Stay away from windows, doors, and outside walls. The basement is the safest place, or take cover under a stairway, a sturdy table or in a closet.

Avoid buildings with large areas of unsupported roof such as arenas, supermarkets and barns.

If caught in the open, move away from the tornado's path at a right or 90 degree angle. Consider buying a weather radio or dial 345-9111 for Environment Canada's 24-hour weather recording.

Be prepared with your own power and heat supply

To prepare in case of a major power outage, some people may consider a portable generator, especially if you live with a person with critical needs (e.g., on an oxygen machine) or as a backup supply for the essential services of your business (e.g., gas pumps, refrigeration or a service centre). Retailers are listed in the Yellow Pages under Generators. A licensed electrician should do the installation. Portable generators need gasoline or diesel fuel and must be run outdoors.

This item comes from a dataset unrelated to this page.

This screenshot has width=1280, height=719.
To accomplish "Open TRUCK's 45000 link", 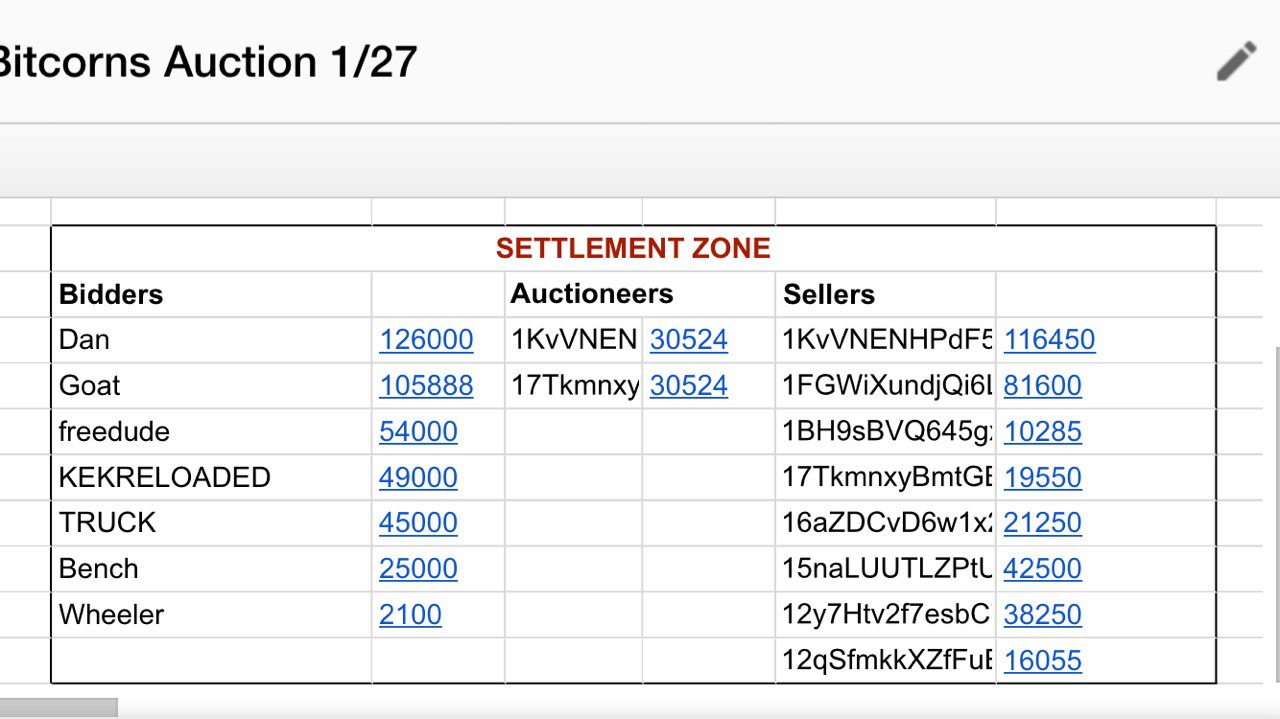I will tap(418, 523).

Make sure backup heat sources such as wood or gas stoves and fireplaces are properly installed and inspected and that you have extra fuel on hand. Remember: unvented combustible heat sources such as charcoal or propane barbecues and kerosene heaters emit fumes that can kill. If you have no backup power or heat supply at your house, make sure your emergency plan includes a place your family can go that does.

Fuel safety checklist

  • ALL fuels must be stored OUTSIDE of any residence. This includes gasoline, naphtha, kerosene and propane.
  • Fuels MUST be stored in a secure, well-ventilated location away from entrances.
  • Extreme care must be exercised when using kerosene heaters. These are only to be used in well-ventilated areas according to manufacturers' instructions. Propane-fired barbecues must NEVER be used indoors. These appliances produce lethal carbon monoxide and are not designed for indoor use. Charcoal briquettes are not to be used indoors.
  • Any gasoline-powered appliances must be located at least 5 metres away from any door or window opening.